Haven't even gotten into the optional auto committing on every file change (it's better than it sounds). You might miss the staging area for a bit, and then you realize that there isn't really a difference between the staging area and a "current commit" that stays up to date on its own.
I guess what I'm saying is I would recommend it.
sunshowers
Jujutsu has all of the power of the index without actually having the index as a separate construct -- index operations become commit operations. It is quite meaningfully simpler than Git as it can express the same degree of power (actually a lot more) through fewer concepts.
recursive
I've wished I could turn the staging area off in git since before jj was a thing. If you like how git works, then you probably prefer it to the alternatives. There are things I like about git, but some of its design choices are hard for me to understand.
kemayo
I'm sympathetic to the simplicity argument. I've recently had to help someone who's new to coding with some getting-started-with-git issues, and it's definitely reminding me of the appeal of a system that you can't screw up in various interesting manners and then need someone who understands its inner workings to fix.
MForster
You can still use a similar workflow as with the index. The difference is that the staging area is modeled as a commit, so it's not another concept that will take a while to grok.
Same with the working copy.
mmmulani
I tried out both for a week each and much prefer Sapling.
jj always, automatically turns your current state (even if it's empty) into a "change" which is like a commit (it has a hash). in practice, this was actually incredibly annoying. when working in git, you often think about the current commit you're on, and amending/making a new commit. with jj, you're actually making "changes" (which are like commits) constantly. it's also so infuriating that there are two sets of hashes, jj changes and git commits, and they are not the same/interchangable.
on the flip side, sapling has been a breeze. it does force you to one commit per PR (which might be annoying to some but if you're going to squash the commit into main when you commit, why not do it locally too). its inter-op with github is really nice, you can do `sl goto pr1234` and it will just bring you to the code for pr #1234 (and fetch it in the process if you don't have it locally).
stouset
What did you find annoying or infuriating about this? It’s quite possibly jj’s most beloved feature. Since all of your changes are constantly being recorded, you're covered by your VCS even if you don’t commit.
As a 1+ year jj user now, I can’t think of a single time I’ve needed to use a git hash.
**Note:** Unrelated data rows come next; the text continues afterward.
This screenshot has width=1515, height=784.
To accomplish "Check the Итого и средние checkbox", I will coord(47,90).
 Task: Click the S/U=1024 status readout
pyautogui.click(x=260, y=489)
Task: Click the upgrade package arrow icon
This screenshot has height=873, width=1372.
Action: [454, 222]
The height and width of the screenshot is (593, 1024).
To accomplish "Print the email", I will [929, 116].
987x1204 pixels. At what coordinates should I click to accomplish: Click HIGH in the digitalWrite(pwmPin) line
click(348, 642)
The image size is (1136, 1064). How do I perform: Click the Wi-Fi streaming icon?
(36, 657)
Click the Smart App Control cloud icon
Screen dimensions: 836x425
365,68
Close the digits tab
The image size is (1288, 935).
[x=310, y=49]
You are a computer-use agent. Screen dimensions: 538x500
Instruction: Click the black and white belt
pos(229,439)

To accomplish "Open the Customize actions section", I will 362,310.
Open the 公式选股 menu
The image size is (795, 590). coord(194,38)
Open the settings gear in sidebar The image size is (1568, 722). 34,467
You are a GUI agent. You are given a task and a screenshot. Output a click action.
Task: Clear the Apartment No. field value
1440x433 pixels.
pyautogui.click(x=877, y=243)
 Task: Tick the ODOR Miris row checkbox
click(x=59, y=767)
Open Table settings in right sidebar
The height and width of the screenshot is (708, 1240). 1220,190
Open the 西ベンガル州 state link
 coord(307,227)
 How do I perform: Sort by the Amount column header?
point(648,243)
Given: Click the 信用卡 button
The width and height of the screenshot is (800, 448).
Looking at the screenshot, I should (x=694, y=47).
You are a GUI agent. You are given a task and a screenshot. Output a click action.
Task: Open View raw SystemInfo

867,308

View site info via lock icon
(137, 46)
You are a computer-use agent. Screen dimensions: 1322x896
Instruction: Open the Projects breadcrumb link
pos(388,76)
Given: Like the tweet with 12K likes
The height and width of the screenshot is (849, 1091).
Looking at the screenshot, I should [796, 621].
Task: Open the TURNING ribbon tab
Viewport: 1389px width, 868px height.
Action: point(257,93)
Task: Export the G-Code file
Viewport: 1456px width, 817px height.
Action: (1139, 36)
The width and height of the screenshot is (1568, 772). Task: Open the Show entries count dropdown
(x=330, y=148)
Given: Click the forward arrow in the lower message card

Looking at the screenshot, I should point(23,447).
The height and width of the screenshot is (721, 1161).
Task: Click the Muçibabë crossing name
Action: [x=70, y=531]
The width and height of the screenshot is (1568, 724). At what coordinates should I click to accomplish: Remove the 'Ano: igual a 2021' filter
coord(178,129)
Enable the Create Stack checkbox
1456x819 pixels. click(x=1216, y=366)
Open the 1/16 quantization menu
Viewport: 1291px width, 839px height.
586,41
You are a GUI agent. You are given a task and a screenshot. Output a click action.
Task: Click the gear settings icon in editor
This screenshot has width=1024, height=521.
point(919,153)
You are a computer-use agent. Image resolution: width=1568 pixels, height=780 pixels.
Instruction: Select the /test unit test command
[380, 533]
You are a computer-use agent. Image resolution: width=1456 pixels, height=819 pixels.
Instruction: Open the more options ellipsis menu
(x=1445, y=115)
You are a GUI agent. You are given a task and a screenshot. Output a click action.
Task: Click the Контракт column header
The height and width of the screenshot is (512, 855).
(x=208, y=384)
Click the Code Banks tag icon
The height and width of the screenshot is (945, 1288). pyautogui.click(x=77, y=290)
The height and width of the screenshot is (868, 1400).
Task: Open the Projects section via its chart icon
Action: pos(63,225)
They’re there underlying things, but you’re always just using revision IDs.
jjfanboy
> . when working in git, you often think about the current commit you're on, and amending/making a new commit. with jj, you're actually making "changes" (which are like commits) constantly
I don't know what this means, and it seems like a fairly large misunderstanding.
frank-miao
I wonder if jj can integrate with vscode?
gpm
With colocated git repositories the part I really care about - marking what has changed and giving me diffs - just works out of the box.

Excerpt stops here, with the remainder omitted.